There are a lot of lists out there with tips on how to NOT raise an entitled, obnoxious kid. But here’s what those lists don’t address; I WANT to give my kids the things that they want, and I want them to know we, their parents, have got it covered.
It didn’t go that way for me as a kid. My parents didn’t have it together, and I definitely didn’t get the things I wanted. I need our children to understand my history, and I want them to know the way I was raised is much more common than their reality. I want them to feel lucky, have empathy, and understand that they’ve got it good. But I also want them to sometimes have the things they want.
It’s confusing. We’re sending conflicting messages to our kids: understand the value of money, not everyone has it so good, be grateful, blah, blah, blah. And just as smoothly, I replace lost jackets, take skads of girls to the movies on Friday nights, and buy new shoes and weeks at expensive summer camps.
I’m trying to find the balance. I want to help my kids feel like they’re safe and all of their needs, and some of their wants, are covered, but I also want to help them feel grateful. I want to guide them toward a greater understanding of the world at large, and not allow them to become entitled.
In so many ways we are the most privileged. My kids are white, living in a middle class family in a safe, vibrant neighborhood. They are so lucky. None of this did they earn; they were born into it. And I am grateful. I want to help her learn to be grateful.

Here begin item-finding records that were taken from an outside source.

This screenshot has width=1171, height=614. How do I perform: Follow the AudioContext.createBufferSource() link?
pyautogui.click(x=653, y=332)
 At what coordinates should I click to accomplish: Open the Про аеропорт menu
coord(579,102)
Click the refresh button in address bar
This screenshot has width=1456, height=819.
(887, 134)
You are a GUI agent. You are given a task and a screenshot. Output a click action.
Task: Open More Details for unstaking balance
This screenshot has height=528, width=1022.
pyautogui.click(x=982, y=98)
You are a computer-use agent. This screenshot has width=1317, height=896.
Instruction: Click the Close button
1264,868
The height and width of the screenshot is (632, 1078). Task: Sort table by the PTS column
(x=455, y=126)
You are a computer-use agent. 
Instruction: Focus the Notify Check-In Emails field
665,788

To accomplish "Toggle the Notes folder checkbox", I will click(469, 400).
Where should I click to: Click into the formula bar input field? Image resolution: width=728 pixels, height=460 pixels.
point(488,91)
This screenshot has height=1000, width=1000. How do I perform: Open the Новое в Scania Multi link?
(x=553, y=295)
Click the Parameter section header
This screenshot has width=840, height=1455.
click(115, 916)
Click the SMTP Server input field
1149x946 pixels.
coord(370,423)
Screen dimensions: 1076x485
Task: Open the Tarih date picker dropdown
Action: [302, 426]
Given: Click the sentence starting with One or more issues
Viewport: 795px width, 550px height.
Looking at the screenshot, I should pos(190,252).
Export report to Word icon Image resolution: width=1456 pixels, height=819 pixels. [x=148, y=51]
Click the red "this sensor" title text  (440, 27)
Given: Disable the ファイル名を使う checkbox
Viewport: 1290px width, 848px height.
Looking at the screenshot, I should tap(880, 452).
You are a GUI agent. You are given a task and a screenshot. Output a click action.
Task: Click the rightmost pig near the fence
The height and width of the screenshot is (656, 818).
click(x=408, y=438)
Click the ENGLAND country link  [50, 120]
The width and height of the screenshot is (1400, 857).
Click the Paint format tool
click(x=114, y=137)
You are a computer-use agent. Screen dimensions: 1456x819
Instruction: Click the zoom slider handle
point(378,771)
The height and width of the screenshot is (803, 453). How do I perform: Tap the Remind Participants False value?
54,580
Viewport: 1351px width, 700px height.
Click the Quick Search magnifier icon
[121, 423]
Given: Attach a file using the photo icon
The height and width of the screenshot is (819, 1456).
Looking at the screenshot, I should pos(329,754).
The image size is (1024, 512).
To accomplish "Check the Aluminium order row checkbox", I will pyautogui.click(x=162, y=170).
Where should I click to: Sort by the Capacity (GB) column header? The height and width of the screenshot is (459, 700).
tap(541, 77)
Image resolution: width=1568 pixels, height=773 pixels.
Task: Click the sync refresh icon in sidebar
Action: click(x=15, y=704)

So Here are 5 FREE Ways to Teach Gratitude and Not Raise Entitled Kids:
1. Give the gift of your time
Instead of buying a treat or a toy to celebrate an academic success, a special milestone, or just your average Friday, do something free together. Family game night, a night walk, hiking, etc. The memories you create together have so much value. When you celebrate in this way, it teaches your children about your family values. It says, “in our family, people have the most value, rather than things or money.”
2. Read with your children
Choose books about other cultures, places, and religions. Read books about other parts of the United States, and about other time periods. Check out books about the Civil Rights Movement, Women’s Suffrage, Child Labor, etc. The Multnomah County Library System is a treasure trove (and no late fees on children’s books)!
3. Donate your gently-used clothes and toys
Involve your children in this. Talk about the kids that will be so happy to play with the Hot Wheels tracks that your sweet baby never plays with anymore. Tell them they are lucky that they have so many things. Not everyone is so lucky, but by recycling their old stuff they have a chance to help someone else be really lucky! They are the givers of luck. What a gift.
4. “Needs” vs “wants,” and helping them save up
Talk about money and how those fancy kicks (or if you have little kids, the twin Hatchimals) aren’t something they need, but something they want. You can help them save their own money so that they can buy it themselves. Help them understand how long it takes to save $70, and how much money that really is.
5. Lead by example
We want them to do good, so let them see you doing good. We want them to not drop their trash on the ground, so let them see you pick up your garbage, and let them see you pick up someone else’s. We want them to understand that they are part of a community and that their role is important, so let them see you play your role. Greet your neighbors, help at school when you can, be the first to say yes to a friend in need. Show them what it looks like to give.
It may take a shift in your family dynamic, or the way that you parent. If you are parenting with someone else, make sure you are both on the same page. Discuss your goals and your path to getting there. When you show them the difference between living grateful vs living entitled, and when you begin to put time and service above things and money, your children will get it. They will become the people you know they can be.
We were just discussing this in my moms group recently. Thank you for providing these great key points. I think it’s challenging in this age to help kids keep a perspective of gratitude… but soooo important because of that, too.